_REQUIREMENTS_
Reproduce each of the following entries verbatim, line by line.

_DATA PROVIDED_
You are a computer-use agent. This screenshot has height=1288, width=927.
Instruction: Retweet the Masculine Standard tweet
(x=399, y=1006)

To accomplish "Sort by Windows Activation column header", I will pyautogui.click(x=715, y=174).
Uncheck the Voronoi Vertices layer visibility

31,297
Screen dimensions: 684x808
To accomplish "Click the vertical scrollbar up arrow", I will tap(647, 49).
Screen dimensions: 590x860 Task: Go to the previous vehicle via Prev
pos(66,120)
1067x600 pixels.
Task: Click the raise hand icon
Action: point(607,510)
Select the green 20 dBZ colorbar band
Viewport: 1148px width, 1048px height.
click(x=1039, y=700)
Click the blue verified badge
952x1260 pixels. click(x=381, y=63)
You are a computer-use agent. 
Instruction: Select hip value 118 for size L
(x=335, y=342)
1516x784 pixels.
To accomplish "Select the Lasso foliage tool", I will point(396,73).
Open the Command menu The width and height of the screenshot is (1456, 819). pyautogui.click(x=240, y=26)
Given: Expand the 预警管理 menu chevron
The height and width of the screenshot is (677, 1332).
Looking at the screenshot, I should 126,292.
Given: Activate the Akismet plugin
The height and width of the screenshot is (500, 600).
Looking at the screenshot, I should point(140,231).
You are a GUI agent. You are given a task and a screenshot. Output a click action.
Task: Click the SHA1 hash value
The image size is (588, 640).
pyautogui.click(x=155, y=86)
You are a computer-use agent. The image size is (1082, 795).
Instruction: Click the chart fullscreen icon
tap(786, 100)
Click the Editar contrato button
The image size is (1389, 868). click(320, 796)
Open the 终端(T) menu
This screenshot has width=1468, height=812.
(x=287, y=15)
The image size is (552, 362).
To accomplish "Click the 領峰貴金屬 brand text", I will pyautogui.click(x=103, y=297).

_ANSWER BELOW_
You are a computer-use agent. This screenshot has height=1288, width=927.
Instruction: Retweet the Masculine Standard tweet
(x=399, y=1006)

To accomplish "Sort by Windows Activation column header", I will pyautogui.click(x=715, y=174).
Uncheck the Voronoi Vertices layer visibility

31,297
Screen dimensions: 684x808
To accomplish "Click the vertical scrollbar up arrow", I will tap(647, 49).
Screen dimensions: 590x860 Task: Go to the previous vehicle via Prev
pos(66,120)
1067x600 pixels.
Task: Click the raise hand icon
Action: point(607,510)
Select the green 20 dBZ colorbar band
Viewport: 1148px width, 1048px height.
click(x=1039, y=700)
Click the blue verified badge
952x1260 pixels. click(x=381, y=63)
You are a computer-use agent. 
Instruction: Select hip value 118 for size L
(x=335, y=342)
1516x784 pixels.
To accomplish "Select the Lasso foliage tool", I will point(396,73).
Open the Command menu The width and height of the screenshot is (1456, 819). pyautogui.click(x=240, y=26)
Given: Expand the 预警管理 menu chevron
The height and width of the screenshot is (677, 1332).
Looking at the screenshot, I should 126,292.
Given: Activate the Akismet plugin
The height and width of the screenshot is (500, 600).
Looking at the screenshot, I should point(140,231).
You are a GUI agent. You are given a task and a screenshot. Output a click action.
Task: Click the SHA1 hash value
The image size is (588, 640).
pyautogui.click(x=155, y=86)
You are a computer-use agent. The image size is (1082, 795).
Instruction: Click the chart fullscreen icon
tap(786, 100)
Click the Editar contrato button
The image size is (1389, 868). click(320, 796)
Open the 终端(T) menu
This screenshot has width=1468, height=812.
(x=287, y=15)
The image size is (552, 362).
To accomplish "Click the 領峰貴金屬 brand text", I will pyautogui.click(x=103, y=297).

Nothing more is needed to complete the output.